EXERCISE DETAILS:
Exact duplicates of all entries are needed.

[PROVIDED RECORDS]

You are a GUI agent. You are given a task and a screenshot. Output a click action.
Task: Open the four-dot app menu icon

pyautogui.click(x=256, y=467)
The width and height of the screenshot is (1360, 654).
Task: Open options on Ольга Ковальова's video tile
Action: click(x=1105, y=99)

[/PROVIDED RECORDS]

TASK ANSWER:
You are a GUI agent. You are given a task and a screenshot. Output a click action.
Task: Open the four-dot app menu icon

pyautogui.click(x=256, y=467)
The width and height of the screenshot is (1360, 654).
Task: Open options on Ольга Ковальова's video tile
Action: click(x=1105, y=99)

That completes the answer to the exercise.